Take the line that contains "Image resolution: width=1512 pixels, height=788" in the data below and each line after it, through the last, and repeat them unchanged.

--- THE RECORDS Enclosed Below ---

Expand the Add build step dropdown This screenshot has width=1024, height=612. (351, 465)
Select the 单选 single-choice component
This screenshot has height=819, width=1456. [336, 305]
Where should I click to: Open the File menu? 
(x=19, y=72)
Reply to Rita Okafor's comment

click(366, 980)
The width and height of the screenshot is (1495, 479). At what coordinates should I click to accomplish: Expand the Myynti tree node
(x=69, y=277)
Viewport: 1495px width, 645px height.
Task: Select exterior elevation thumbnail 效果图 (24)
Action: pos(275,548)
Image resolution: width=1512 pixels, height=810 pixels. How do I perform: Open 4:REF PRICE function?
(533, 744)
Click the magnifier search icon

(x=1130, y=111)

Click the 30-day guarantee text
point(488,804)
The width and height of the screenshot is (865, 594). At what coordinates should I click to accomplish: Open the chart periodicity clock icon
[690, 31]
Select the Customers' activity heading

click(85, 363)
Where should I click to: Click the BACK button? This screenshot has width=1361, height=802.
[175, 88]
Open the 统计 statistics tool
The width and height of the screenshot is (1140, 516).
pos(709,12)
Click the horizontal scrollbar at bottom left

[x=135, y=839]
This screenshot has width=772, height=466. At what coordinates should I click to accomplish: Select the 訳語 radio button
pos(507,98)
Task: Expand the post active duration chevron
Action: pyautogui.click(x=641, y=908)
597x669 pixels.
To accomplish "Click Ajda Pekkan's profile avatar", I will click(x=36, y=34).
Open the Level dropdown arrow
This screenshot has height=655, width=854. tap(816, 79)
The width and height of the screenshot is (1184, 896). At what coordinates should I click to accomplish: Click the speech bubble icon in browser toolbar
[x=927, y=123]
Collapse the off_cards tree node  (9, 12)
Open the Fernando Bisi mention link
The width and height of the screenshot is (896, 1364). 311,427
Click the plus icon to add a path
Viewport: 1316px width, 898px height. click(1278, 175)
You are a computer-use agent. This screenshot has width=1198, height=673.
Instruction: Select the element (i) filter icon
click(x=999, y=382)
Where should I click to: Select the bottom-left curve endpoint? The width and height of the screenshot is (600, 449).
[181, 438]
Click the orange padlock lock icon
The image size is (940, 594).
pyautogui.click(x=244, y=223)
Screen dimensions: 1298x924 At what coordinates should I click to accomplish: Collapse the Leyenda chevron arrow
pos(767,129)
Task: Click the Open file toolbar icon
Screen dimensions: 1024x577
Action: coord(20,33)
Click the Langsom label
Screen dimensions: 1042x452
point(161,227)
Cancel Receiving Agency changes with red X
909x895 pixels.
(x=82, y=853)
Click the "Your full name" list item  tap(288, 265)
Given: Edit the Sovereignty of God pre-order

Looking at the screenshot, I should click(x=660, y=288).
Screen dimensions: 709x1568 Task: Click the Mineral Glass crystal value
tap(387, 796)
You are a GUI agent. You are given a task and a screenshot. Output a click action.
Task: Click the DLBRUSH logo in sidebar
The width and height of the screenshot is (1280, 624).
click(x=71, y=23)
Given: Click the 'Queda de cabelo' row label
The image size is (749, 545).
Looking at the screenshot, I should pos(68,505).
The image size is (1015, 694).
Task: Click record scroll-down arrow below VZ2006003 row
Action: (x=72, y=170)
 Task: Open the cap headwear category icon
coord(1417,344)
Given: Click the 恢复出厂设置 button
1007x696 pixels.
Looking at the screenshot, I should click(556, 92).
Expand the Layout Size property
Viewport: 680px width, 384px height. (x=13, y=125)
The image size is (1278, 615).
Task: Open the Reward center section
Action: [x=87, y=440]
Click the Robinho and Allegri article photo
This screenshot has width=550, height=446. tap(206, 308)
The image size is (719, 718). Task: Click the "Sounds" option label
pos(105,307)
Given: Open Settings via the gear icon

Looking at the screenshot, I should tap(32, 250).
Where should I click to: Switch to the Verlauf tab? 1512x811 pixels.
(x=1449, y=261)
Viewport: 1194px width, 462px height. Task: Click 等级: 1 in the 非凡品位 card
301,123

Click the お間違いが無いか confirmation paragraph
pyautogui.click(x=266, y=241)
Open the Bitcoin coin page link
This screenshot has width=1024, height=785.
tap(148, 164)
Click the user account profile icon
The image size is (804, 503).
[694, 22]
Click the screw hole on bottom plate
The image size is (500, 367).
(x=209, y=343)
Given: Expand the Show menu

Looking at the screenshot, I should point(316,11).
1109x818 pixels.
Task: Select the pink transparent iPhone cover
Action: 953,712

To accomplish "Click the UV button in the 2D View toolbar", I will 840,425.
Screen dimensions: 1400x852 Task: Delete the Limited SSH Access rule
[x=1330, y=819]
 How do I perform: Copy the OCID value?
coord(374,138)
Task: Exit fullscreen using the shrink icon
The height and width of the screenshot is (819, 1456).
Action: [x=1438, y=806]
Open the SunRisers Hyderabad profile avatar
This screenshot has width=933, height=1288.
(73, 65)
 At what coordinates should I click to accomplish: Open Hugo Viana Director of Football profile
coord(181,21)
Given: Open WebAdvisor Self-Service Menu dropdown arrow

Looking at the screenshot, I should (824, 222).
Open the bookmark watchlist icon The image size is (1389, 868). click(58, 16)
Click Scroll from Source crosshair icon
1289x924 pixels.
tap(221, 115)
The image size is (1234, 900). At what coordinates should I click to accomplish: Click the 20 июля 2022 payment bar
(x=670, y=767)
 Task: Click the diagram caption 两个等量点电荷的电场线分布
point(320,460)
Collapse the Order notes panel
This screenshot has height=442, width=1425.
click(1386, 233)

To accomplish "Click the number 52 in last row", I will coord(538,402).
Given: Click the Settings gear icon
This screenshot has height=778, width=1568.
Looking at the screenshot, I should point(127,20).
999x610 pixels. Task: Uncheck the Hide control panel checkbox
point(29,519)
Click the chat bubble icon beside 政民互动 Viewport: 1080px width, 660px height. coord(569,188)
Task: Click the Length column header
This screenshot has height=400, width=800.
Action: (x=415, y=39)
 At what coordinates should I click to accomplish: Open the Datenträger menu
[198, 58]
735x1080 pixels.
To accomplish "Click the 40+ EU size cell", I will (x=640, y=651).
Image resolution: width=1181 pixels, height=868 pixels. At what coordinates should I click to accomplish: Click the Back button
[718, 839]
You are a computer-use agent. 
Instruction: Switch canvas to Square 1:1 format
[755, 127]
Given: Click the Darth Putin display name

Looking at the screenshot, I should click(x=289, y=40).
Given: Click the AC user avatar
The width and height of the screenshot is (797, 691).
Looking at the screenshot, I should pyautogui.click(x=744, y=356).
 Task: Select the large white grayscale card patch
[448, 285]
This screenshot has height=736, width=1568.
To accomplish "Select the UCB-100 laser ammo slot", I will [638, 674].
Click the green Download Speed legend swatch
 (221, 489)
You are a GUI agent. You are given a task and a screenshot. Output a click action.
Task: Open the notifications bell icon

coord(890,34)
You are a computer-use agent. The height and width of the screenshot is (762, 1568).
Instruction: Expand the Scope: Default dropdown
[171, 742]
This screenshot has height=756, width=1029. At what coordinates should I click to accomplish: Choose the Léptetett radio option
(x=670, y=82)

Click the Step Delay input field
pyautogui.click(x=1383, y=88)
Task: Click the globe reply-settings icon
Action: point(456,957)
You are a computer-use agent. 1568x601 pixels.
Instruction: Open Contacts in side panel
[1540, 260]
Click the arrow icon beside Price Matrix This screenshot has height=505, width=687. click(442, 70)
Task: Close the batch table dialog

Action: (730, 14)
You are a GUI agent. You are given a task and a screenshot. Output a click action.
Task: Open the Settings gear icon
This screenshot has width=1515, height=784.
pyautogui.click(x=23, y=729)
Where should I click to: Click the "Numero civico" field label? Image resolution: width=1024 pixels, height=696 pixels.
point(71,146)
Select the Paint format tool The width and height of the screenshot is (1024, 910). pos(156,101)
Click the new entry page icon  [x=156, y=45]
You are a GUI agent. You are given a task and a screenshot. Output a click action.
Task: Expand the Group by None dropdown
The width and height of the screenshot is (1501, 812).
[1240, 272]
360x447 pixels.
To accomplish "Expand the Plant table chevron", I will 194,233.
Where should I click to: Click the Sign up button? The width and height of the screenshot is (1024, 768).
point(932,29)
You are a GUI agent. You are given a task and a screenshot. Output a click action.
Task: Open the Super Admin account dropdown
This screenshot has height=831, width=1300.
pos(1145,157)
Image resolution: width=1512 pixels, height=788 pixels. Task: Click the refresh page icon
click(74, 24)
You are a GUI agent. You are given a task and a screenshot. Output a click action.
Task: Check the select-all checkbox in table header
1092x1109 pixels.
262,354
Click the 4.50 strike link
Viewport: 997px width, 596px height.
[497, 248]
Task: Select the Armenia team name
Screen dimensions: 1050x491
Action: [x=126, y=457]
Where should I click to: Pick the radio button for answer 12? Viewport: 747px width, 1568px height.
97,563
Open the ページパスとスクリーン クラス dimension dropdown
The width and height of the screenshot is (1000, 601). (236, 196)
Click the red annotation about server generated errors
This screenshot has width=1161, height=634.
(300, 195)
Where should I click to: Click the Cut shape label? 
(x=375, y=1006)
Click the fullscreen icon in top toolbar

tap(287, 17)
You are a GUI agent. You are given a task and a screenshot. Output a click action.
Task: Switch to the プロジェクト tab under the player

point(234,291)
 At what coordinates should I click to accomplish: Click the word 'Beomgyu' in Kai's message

--- End of Enclosed THE RECORDS ---

*ANSWER FOR THIS EXERCISE*:
Image resolution: width=1512 pixels, height=788 pixels. Task: Click the refresh page icon
click(74, 24)
You are a GUI agent. You are given a task and a screenshot. Output a click action.
Task: Check the select-all checkbox in table header
1092x1109 pixels.
262,354
Click the 4.50 strike link
Viewport: 997px width, 596px height.
[497, 248]
Task: Select the Armenia team name
Screen dimensions: 1050x491
Action: [x=126, y=457]
Where should I click to: Pick the radio button for answer 12? Viewport: 747px width, 1568px height.
97,563
Open the ページパスとスクリーン クラス dimension dropdown
The width and height of the screenshot is (1000, 601). (236, 196)
Click the red annotation about server generated errors
This screenshot has width=1161, height=634.
(300, 195)
Where should I click to: Click the Cut shape label? 
(x=375, y=1006)
Click the fullscreen icon in top toolbar

tap(287, 17)
You are a GUI agent. You are given a task and a screenshot. Output a click action.
Task: Switch to the プロジェクト tab under the player

point(234,291)
 At what coordinates should I click to accomplish: Click the word 'Beomgyu' in Kai's message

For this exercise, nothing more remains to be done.